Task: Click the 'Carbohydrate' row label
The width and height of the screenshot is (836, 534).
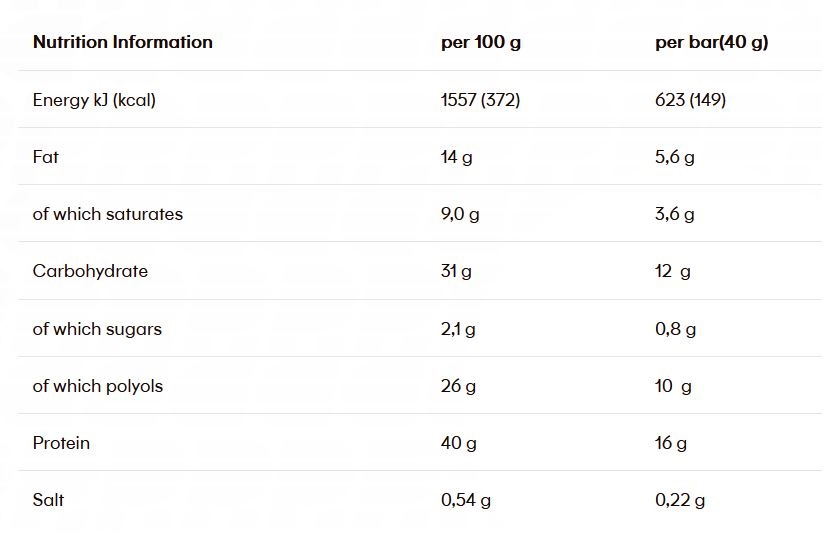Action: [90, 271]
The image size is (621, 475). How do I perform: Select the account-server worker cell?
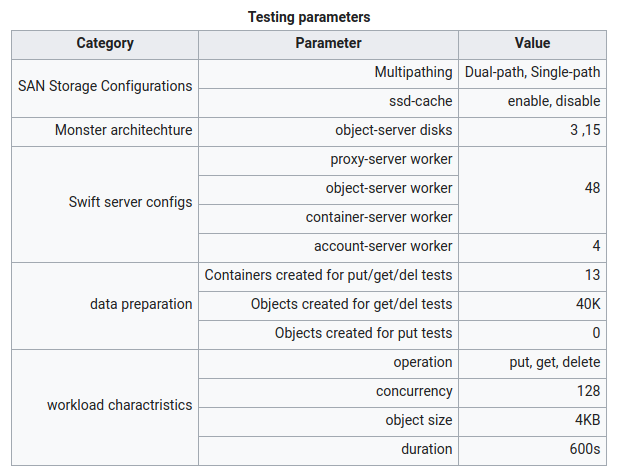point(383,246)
^^^^^^^^^^^^^^^^
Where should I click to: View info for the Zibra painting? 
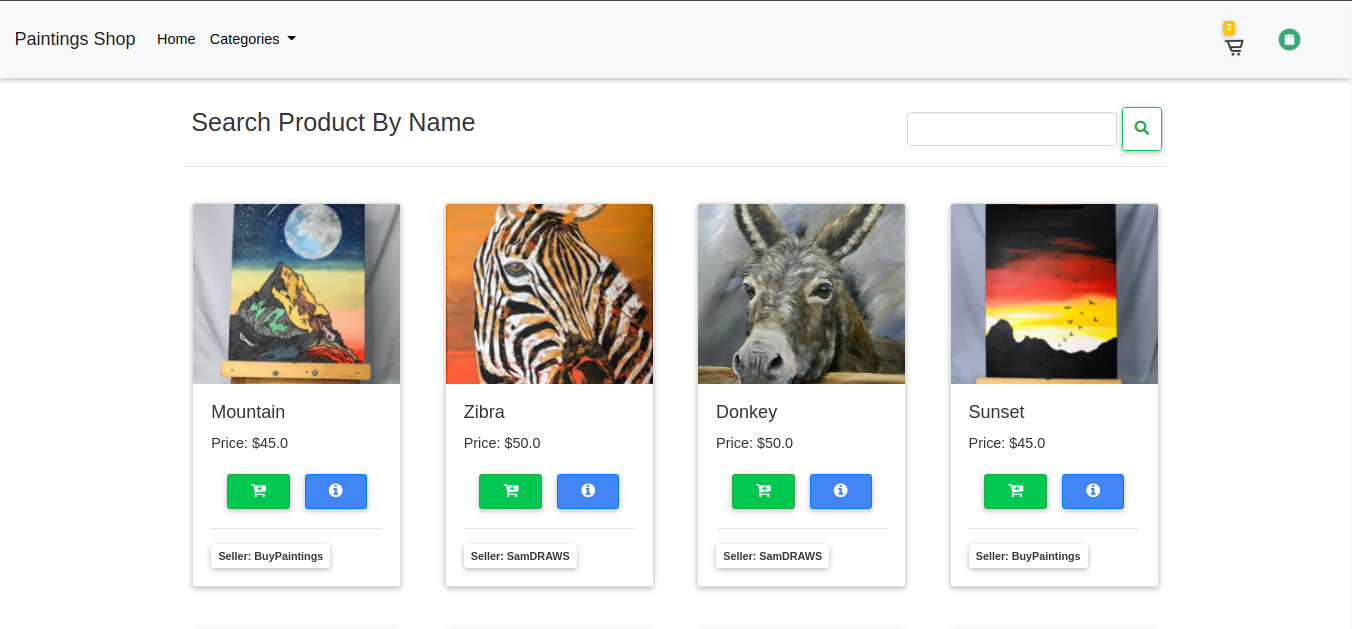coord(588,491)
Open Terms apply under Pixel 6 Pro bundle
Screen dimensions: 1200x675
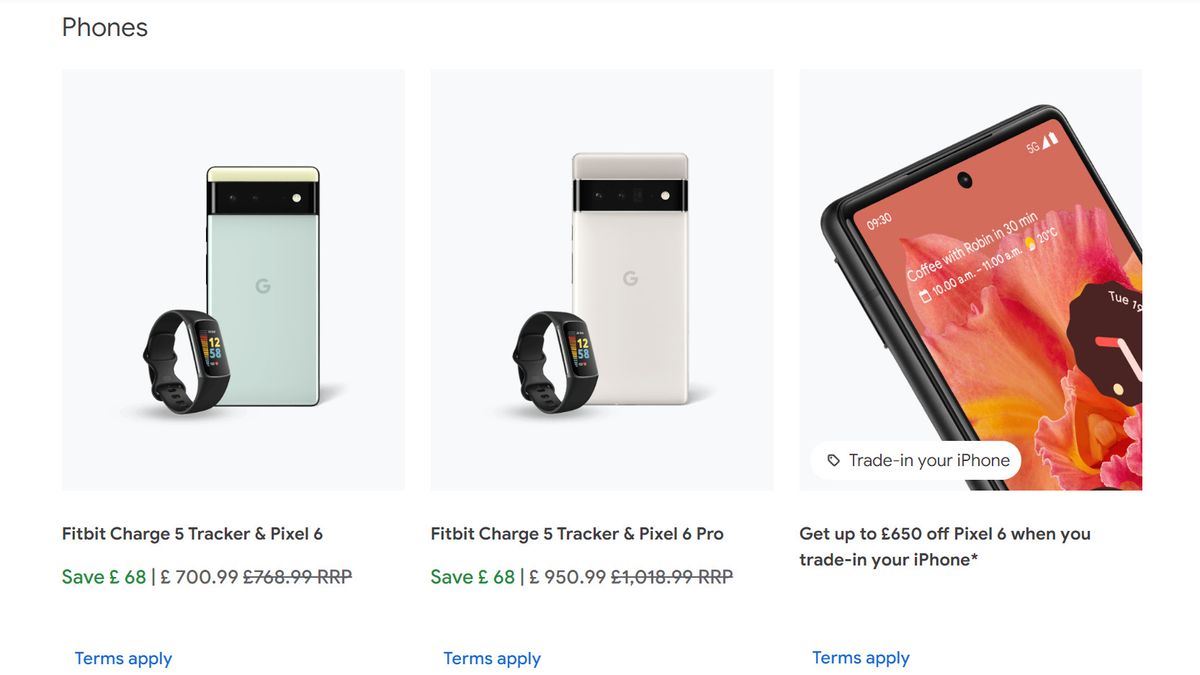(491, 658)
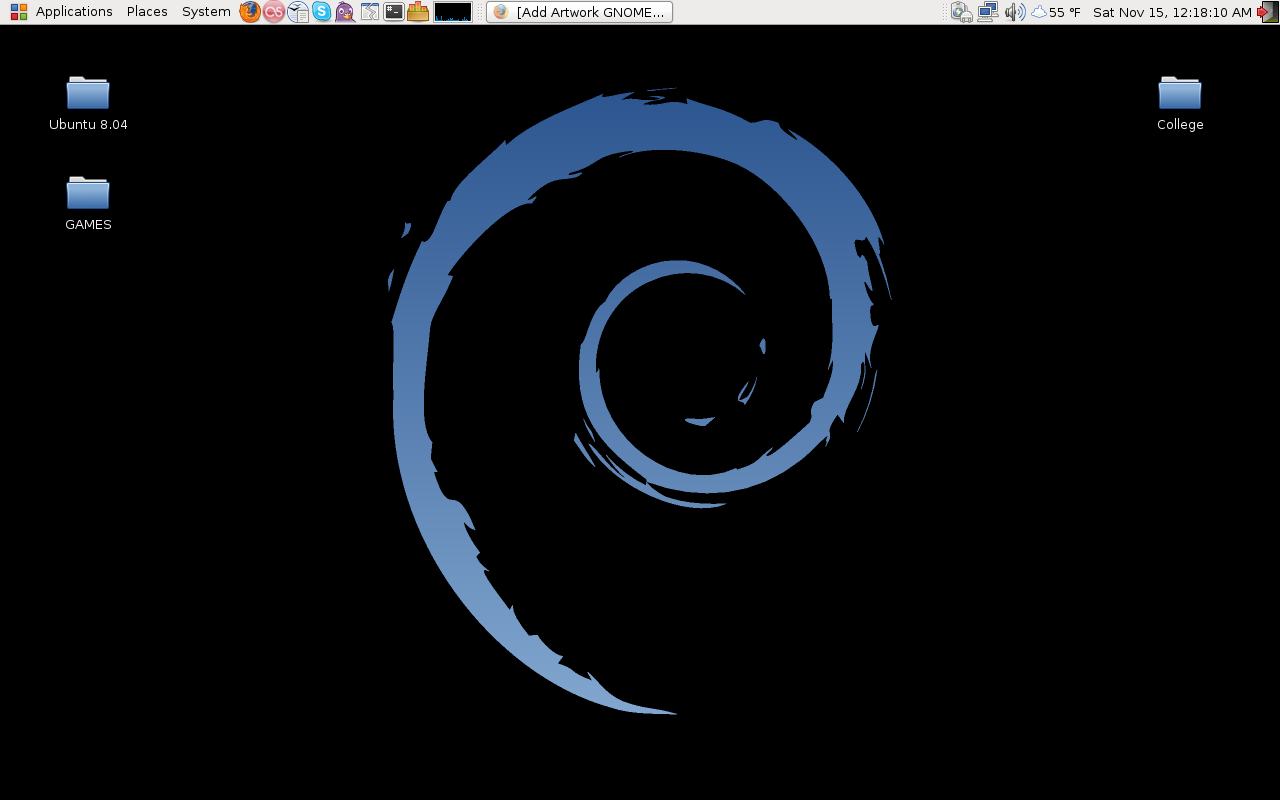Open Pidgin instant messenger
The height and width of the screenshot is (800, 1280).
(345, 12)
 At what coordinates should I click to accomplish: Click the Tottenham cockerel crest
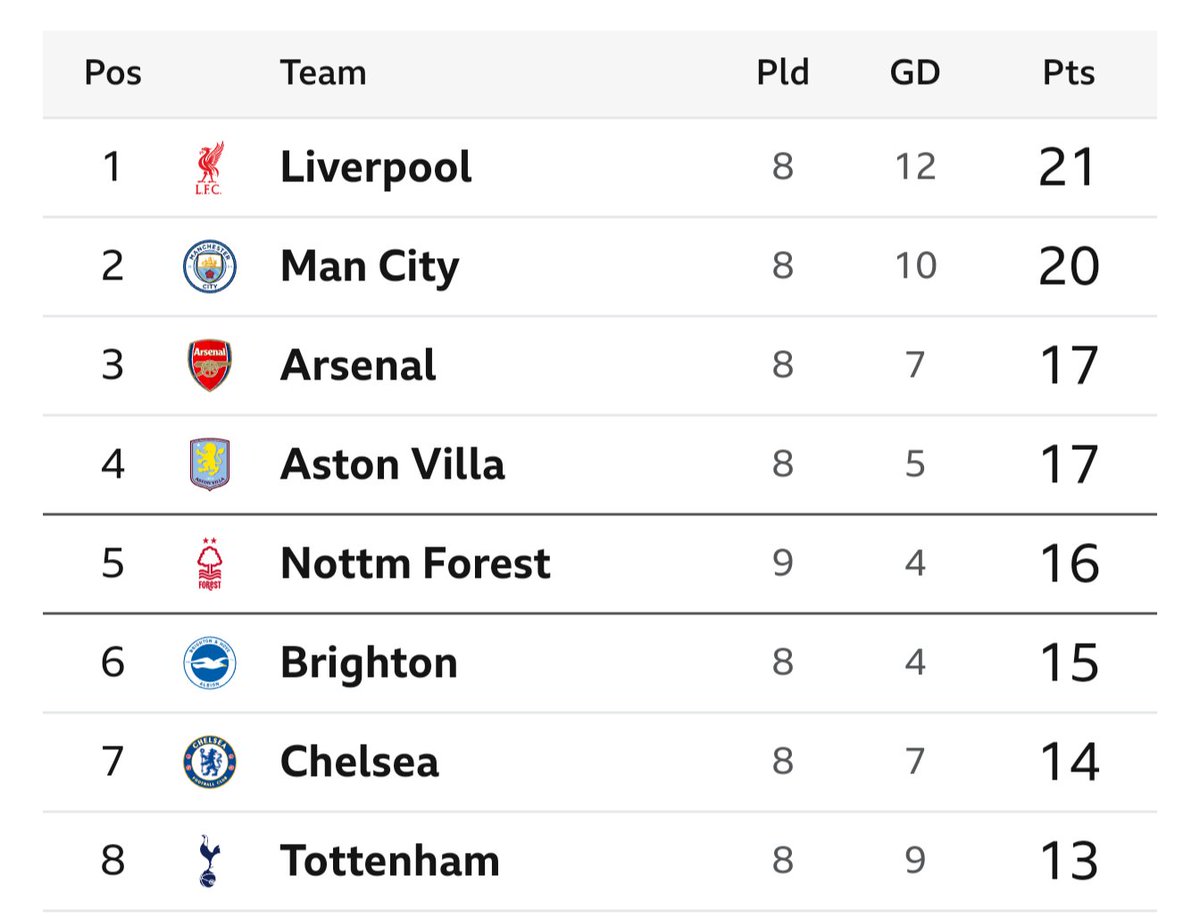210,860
^^^^^^^^^^^^^^^^
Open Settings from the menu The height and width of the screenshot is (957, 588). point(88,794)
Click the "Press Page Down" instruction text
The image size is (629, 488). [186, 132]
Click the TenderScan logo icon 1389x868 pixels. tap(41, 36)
^^^^^^^^^^^^^^^^
— DIE AUFGABE —
Gib den Abschnitt von der Zeile mit „Task: Click the 'Carbohydrate' row label“ bis zur Zeile mit „point(383,246)“ erneut aus und benenne darin „screenshot“ in „image“ um, ohne sonst etwas zu ändern. Lass die Bilder in deiner Antwort weg.

— LÖSUNG DER AUFGABE —
Task: Click the 'Carbohydrate' row label
The width and height of the image is (836, 534).
Action: [90, 271]
The image size is (621, 475). How do I perform: Select the account-server worker cell?
point(383,246)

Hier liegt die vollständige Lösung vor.